Scala – foldLeft v. foldRight – does it matter

haskellscala

Previously, Nicolas Rinaudo answered my question on Scala's List foldRight Always Using foldLeft?

Studying Haskell currently, my understanding is that foldRight should be preferred over foldLeft in cases where :: (prepend) can be used over ++ (append).

The reason, as I understand, is performance – the former occurs in O(1), i.e. add an item to the front – constant time. Whereas the latter requires O(N), i.e. go through the whole list and add an item.

In Scala, given that foldLeft is implemented in terms of foldRight, does the benefit of using :+ over ++ with foldRight even matter since foldRight gets reversed, and then foldLeft'd?

As an example, consider this simple fold.. operation for simply returning a list's elements in order.

foldLeft folds over each element, adding each item to the list via :+.

scala> List("foo", "bar").foldLeft(List[String]()) { 
                                                    (acc, elem) => acc :+ elem }
res9: List[String] = List(foo, bar)

foldRight performs a foldLeft with :: operator on each item, but then reverses.

scala> List("foo", "bar").foldRight(List[String]()) { 
                                                    (elem, acc) => elem :: acc }
res10: List[String] = List(foo, bar)

In reality, does it matter in Scala which foldLeft or foldRight to use given that foldRight uses foldRight?

Best Answer

@Rein Henrichs' answer is indeed irrelevant to Scala, because Scala's implementation of foldLeft and foldRight is completely different (for starters, Scala has eager evaluation).

foldLeft and foldRight themselves have actually very little to do wrt the performance of your program.
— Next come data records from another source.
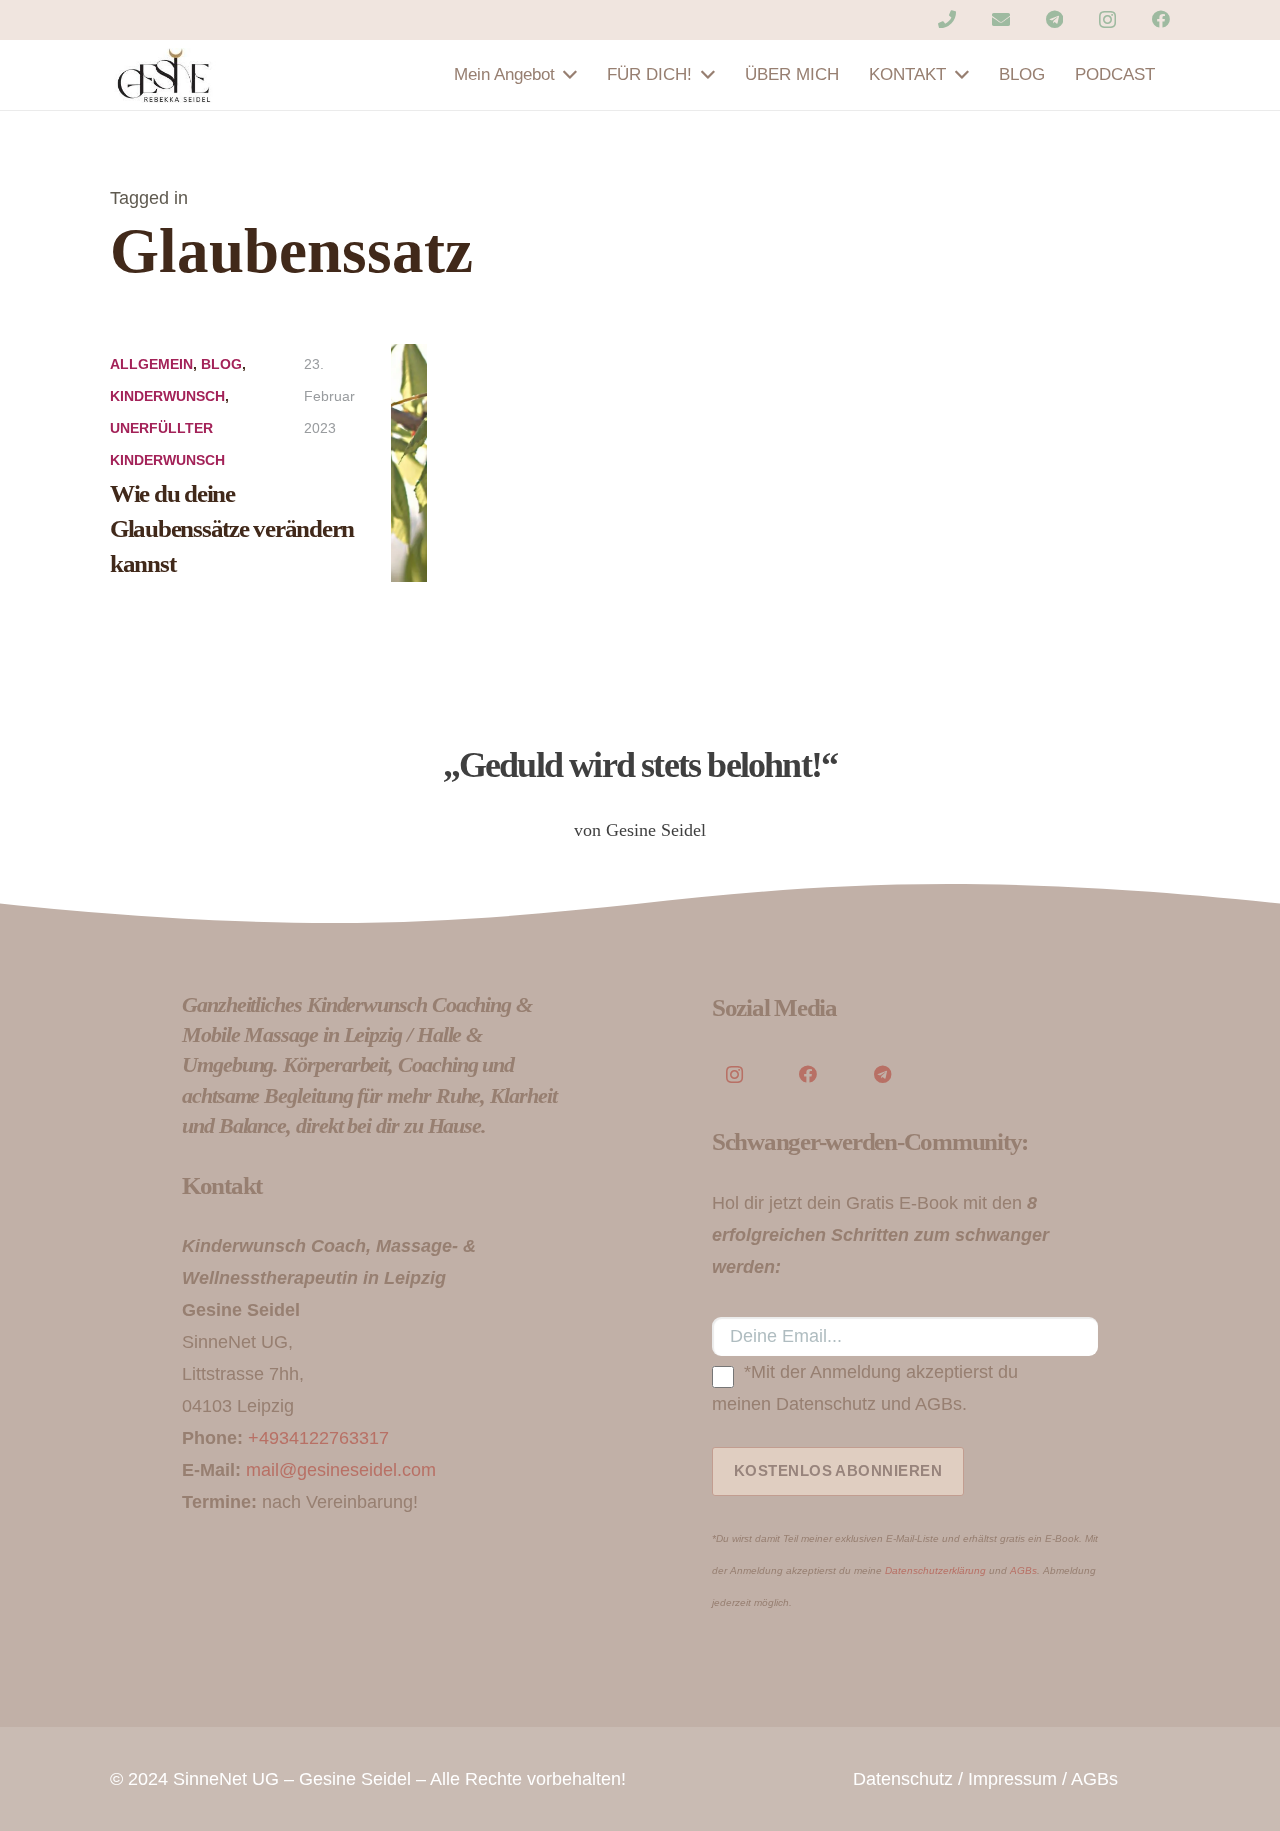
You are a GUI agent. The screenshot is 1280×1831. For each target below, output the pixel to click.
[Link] (165, 75)
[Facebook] (1161, 19)
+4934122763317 (318, 1438)
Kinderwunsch (167, 396)
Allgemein (151, 364)
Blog (221, 364)
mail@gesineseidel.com (341, 1470)
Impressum (1012, 1779)
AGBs (1023, 1570)
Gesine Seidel (355, 1779)
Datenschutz (903, 1779)
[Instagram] (1107, 20)
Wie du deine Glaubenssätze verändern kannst (232, 529)
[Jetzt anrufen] (947, 19)
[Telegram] (1054, 19)
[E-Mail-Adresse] (1001, 19)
Both are (liberally speaking) O(n*c_f) where c_f is the complexity of one call to the function f that is given. foldRight is slower by a constant factor because of the additional reverse, though.

So the real factor that differentiates one from the other is the complexity of the anonymous function that you give. Sometimes, it is easier to write an efficient function designed to work with foldLeft, and sometimes to foldRight. In your example, the foldRight version is best, because the anonymous function that you give to foldRight is O(1). In contrast, the anonymous function that you give to foldLeft is O(n) itself (amortized, which is what matters here), because acc keeps growing from 0 to n-1, and appending to a list of n elements is O(n).

So it actually matters whether you choose foldLeft or foldRight, but not because of these functions themselves, but because of the anonymous functions given to them. If both are equivalent, choose foldLeft by default.